Update the entries below by replacing "Given:" with "Goal:" and leave everything else unchanged.

--------

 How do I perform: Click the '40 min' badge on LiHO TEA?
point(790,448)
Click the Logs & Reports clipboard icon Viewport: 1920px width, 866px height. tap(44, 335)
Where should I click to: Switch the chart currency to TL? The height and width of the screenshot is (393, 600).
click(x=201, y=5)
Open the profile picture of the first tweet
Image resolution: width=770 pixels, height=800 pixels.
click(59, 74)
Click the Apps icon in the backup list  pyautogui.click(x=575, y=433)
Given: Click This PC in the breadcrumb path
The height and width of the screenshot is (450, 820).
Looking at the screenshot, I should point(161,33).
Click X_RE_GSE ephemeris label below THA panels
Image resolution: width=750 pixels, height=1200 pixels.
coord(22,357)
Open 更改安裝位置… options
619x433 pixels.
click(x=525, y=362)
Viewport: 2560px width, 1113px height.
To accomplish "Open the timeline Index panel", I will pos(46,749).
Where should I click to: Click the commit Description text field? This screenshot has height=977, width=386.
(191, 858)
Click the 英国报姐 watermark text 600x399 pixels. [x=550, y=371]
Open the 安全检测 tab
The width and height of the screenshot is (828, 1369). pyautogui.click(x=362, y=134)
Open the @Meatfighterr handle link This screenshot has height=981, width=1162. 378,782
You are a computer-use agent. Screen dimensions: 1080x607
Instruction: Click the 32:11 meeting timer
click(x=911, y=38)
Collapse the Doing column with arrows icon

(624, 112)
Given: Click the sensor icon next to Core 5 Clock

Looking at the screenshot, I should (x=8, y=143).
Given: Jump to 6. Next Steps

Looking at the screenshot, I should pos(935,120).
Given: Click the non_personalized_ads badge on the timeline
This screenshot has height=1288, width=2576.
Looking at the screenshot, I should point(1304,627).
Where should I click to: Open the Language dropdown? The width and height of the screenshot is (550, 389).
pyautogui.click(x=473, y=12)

--------

● **ANSWER TO THE EXERCISE**:
 How do I perform: Click the '40 min' badge on LiHO TEA?
point(790,448)
Click the Logs & Reports clipboard icon Viewport: 1920px width, 866px height. tap(44, 335)
Where should I click to: Switch the chart currency to TL? The height and width of the screenshot is (393, 600).
click(x=201, y=5)
Open the profile picture of the first tweet
Image resolution: width=770 pixels, height=800 pixels.
click(59, 74)
Click the Apps icon in the backup list  pyautogui.click(x=575, y=433)
Goal: Click This PC in the breadcrumb path
The height and width of the screenshot is (450, 820).
Looking at the screenshot, I should point(161,33).
Click X_RE_GSE ephemeris label below THA panels
Image resolution: width=750 pixels, height=1200 pixels.
coord(22,357)
Open 更改安裝位置… options
619x433 pixels.
click(x=525, y=362)
Viewport: 2560px width, 1113px height.
To accomplish "Open the timeline Index panel", I will pos(46,749).
Where should I click to: Click the commit Description text field? This screenshot has height=977, width=386.
(191, 858)
Click the 英国报姐 watermark text 600x399 pixels. [x=550, y=371]
Open the 安全检测 tab
The width and height of the screenshot is (828, 1369). pyautogui.click(x=362, y=134)
Open the @Meatfighterr handle link This screenshot has height=981, width=1162. 378,782
You are a computer-use agent. Screen dimensions: 1080x607
Instruction: Click the 32:11 meeting timer
click(x=911, y=38)
Collapse the Doing column with arrows icon

(624, 112)
Goal: Click the sensor icon next to Core 5 Clock

Looking at the screenshot, I should (x=8, y=143).
Goal: Jump to 6. Next Steps

Looking at the screenshot, I should pos(935,120).
Goal: Click the non_personalized_ads badge on the timeline
This screenshot has height=1288, width=2576.
Looking at the screenshot, I should point(1304,627).
Where should I click to: Open the Language dropdown? The width and height of the screenshot is (550, 389).
pyautogui.click(x=473, y=12)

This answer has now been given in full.